Plaintiff missed two days of work immediately after the accident. The third day was her normal day off, and she returned to work on the fourth day. Although she claimed she lost time from work thereafter, she could not provide the number of work days she missed due to the accident. Rather, she testified that she could not work seven days a week, and that she worked [*2]"maybe four days" if Webster Hall was opened seven days during a particular week. She stated that as of the date of her deposition, November 20, 2008, she still felt pain, which would intensify if she worked a lot. She said she could not work as much, go to the gym, carry her 22-pound baby on her back, or do laundry by herself, and had difficulty engaging in sex with her husband.

Defendants moved for summary judgment dismissing the complaint, arguing that plaintiff had not met the "serious injury" threshold. They relied on affirmations from an orthopedist and a neurologist who performed physical examinations of plaintiff and found no limitation of movement, and on the opinion of a radiologist who asserted that the injuries shown in the MRIs were degenerative in origin rather than traumatically induced.

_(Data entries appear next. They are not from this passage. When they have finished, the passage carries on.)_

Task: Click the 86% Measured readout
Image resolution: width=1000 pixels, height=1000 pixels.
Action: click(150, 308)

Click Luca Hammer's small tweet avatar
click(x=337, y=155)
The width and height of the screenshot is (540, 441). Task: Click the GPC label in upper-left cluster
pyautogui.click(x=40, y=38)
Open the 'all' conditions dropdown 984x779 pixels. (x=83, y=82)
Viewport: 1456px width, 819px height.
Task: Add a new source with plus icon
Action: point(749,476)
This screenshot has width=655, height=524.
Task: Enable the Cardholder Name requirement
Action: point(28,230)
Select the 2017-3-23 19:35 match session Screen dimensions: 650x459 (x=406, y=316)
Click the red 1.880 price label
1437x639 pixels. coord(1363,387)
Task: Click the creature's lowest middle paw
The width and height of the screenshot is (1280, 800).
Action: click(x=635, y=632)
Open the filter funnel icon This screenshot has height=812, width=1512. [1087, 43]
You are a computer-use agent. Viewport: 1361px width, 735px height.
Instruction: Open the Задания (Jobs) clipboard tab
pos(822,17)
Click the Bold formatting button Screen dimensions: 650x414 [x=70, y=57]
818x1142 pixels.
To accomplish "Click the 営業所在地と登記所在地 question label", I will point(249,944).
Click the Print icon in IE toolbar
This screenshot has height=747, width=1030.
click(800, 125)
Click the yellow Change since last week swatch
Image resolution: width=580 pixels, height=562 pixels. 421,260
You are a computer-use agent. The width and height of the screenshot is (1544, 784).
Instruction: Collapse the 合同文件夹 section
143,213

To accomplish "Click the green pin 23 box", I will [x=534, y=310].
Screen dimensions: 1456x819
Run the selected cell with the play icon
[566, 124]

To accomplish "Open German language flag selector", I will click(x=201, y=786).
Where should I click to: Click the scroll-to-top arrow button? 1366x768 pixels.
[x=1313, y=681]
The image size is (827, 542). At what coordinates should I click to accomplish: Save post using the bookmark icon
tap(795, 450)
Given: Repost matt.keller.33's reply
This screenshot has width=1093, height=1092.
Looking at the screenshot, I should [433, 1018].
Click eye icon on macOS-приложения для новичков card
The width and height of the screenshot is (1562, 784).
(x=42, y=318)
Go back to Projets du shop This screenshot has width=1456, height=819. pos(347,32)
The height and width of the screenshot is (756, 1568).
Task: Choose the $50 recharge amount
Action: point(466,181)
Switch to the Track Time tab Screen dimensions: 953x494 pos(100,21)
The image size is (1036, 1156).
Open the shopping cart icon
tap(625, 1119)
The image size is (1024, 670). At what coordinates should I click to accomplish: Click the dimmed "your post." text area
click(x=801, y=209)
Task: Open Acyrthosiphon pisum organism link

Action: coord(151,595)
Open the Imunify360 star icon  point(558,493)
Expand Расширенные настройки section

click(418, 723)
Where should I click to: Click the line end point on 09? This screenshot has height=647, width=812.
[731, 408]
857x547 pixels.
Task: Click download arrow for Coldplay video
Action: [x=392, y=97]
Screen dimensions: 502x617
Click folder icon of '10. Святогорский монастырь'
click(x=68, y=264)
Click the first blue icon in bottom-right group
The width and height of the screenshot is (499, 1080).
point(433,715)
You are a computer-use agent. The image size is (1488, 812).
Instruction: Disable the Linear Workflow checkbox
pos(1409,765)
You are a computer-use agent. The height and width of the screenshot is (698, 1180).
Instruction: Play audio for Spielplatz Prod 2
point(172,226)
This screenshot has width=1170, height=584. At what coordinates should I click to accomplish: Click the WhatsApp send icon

Although defendants assert that the claimed soft tissue injury was not caused by the accident, but was instead solely degenerative in etiology, plaintiff's treating physician asserted, to the contrary, that "notwithstanding any prior degeneration, Ms. Seck was asymptomatic. Thus the collision was a competent producing cause of her symptoms and impairments." A question of fact exists as to causation, and any questions about the credibility of the conflicting doctors' opinions are for the jury to resolve [FN1] (Perl v Meher, 18 NY3d 208 [2011]).

However, plaintiff's claim under the 90/180-day prong of § 5102(d) fails as a matter of law because, according to plaintiff's own deposition testimony and the report of her treating osteopath, she returned to work part-time four days after the accident.

THIS CONSTITUTES THE DECISION AND ORDER
OF THE SUPREME COURT, APPELLATE DIVISION, FIRST DEPARTMENT.

ENTERED: FEBRUARY 21, 2012

CLERK Footnotes

Footnote 1: We decline to find a triable issue of fact arising out of the nominal differences ascribed by the defendant's medical experts to what is, nevertheless, a normal range of motion.